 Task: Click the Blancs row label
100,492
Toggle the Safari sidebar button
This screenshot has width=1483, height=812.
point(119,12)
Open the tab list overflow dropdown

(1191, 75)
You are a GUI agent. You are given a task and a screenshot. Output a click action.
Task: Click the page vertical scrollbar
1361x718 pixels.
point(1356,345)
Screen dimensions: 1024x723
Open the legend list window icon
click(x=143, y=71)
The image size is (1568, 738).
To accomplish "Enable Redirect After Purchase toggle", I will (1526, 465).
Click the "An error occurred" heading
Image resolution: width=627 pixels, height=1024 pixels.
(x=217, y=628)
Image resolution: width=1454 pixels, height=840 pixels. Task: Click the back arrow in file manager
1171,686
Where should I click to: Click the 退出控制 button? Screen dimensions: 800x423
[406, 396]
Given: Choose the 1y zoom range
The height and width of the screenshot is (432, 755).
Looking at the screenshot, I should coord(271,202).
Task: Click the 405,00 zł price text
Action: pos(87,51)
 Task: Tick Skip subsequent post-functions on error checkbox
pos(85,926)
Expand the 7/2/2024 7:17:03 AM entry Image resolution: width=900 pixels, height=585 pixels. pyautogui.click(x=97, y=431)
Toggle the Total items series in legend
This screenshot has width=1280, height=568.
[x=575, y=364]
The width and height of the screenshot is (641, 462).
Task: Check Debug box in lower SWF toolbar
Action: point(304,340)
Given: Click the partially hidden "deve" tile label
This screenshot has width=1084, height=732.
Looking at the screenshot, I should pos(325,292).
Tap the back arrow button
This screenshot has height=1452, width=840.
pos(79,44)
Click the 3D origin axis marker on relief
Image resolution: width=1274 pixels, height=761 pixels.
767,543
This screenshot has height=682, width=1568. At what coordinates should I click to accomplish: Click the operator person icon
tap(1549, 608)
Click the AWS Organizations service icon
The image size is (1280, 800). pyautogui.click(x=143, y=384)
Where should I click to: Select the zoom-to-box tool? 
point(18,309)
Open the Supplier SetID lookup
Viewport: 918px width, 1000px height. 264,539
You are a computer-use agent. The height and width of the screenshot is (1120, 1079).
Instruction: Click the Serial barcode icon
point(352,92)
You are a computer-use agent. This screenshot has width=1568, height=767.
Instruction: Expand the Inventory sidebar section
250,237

Task item: Every line of the material should come back unchanged.

Final answer:
 Task: Click the Blancs row label
100,492
Toggle the Safari sidebar button
This screenshot has width=1483, height=812.
point(119,12)
Open the tab list overflow dropdown

(1191, 75)
You are a GUI agent. You are given a task and a screenshot. Output a click action.
Task: Click the page vertical scrollbar
1361x718 pixels.
point(1356,345)
Screen dimensions: 1024x723
Open the legend list window icon
click(x=143, y=71)
The image size is (1568, 738).
To accomplish "Enable Redirect After Purchase toggle", I will (1526, 465).
Click the "An error occurred" heading
Image resolution: width=627 pixels, height=1024 pixels.
(x=217, y=628)
Image resolution: width=1454 pixels, height=840 pixels. Task: Click the back arrow in file manager
1171,686
Where should I click to: Click the 退出控制 button? Screen dimensions: 800x423
[406, 396]
Given: Choose the 1y zoom range
The height and width of the screenshot is (432, 755).
Looking at the screenshot, I should coord(271,202).
Task: Click the 405,00 zł price text
Action: pos(87,51)
 Task: Tick Skip subsequent post-functions on error checkbox
pos(85,926)
Expand the 7/2/2024 7:17:03 AM entry Image resolution: width=900 pixels, height=585 pixels. pyautogui.click(x=97, y=431)
Toggle the Total items series in legend
This screenshot has width=1280, height=568.
[x=575, y=364]
The width and height of the screenshot is (641, 462).
Task: Check Debug box in lower SWF toolbar
Action: point(304,340)
Given: Click the partially hidden "deve" tile label
This screenshot has width=1084, height=732.
Looking at the screenshot, I should pos(325,292).
Tap the back arrow button
This screenshot has height=1452, width=840.
pos(79,44)
Click the 3D origin axis marker on relief
Image resolution: width=1274 pixels, height=761 pixels.
767,543
This screenshot has height=682, width=1568. At what coordinates should I click to accomplish: Click the operator person icon
tap(1549, 608)
Click the AWS Organizations service icon
The image size is (1280, 800). pyautogui.click(x=143, y=384)
Where should I click to: Select the zoom-to-box tool? 
point(18,309)
Open the Supplier SetID lookup
Viewport: 918px width, 1000px height. 264,539
You are a computer-use agent. The height and width of the screenshot is (1120, 1079).
Instruction: Click the Serial barcode icon
point(352,92)
You are a computer-use agent. This screenshot has width=1568, height=767.
Instruction: Expand the Inventory sidebar section
250,237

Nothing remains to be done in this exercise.